### What to produce
Filter the listing below for "sidebar" and report every line that has it.

### Input material

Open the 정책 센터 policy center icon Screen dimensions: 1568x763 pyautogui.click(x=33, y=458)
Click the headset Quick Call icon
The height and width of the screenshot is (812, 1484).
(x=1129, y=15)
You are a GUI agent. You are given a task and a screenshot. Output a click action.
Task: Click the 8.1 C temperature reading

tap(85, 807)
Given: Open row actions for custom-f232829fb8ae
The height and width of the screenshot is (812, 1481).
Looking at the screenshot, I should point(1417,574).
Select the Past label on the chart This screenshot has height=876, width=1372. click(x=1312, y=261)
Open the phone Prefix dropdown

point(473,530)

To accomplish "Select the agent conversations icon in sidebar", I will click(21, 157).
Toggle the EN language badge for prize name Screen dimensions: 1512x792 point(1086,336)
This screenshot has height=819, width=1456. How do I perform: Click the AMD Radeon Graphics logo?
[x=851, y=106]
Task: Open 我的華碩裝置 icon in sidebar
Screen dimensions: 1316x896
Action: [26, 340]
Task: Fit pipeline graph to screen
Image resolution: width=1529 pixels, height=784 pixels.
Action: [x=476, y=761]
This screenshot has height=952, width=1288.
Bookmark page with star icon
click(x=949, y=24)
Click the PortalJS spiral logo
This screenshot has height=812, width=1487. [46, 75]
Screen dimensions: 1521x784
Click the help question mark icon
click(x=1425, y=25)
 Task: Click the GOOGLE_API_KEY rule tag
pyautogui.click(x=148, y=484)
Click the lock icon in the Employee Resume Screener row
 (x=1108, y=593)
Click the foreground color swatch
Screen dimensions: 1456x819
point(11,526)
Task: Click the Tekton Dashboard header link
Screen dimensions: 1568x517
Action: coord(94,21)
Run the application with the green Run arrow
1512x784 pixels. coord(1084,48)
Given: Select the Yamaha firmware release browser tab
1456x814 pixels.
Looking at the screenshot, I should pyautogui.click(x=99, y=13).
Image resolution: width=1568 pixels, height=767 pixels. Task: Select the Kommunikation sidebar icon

### Result
To accomplish "Select the agent conversations icon in sidebar", I will click(21, 157).
Task: Open 我的華碩裝置 icon in sidebar
Image resolution: width=1568 pixels, height=767 pixels. Task: Select the Kommunikation sidebar icon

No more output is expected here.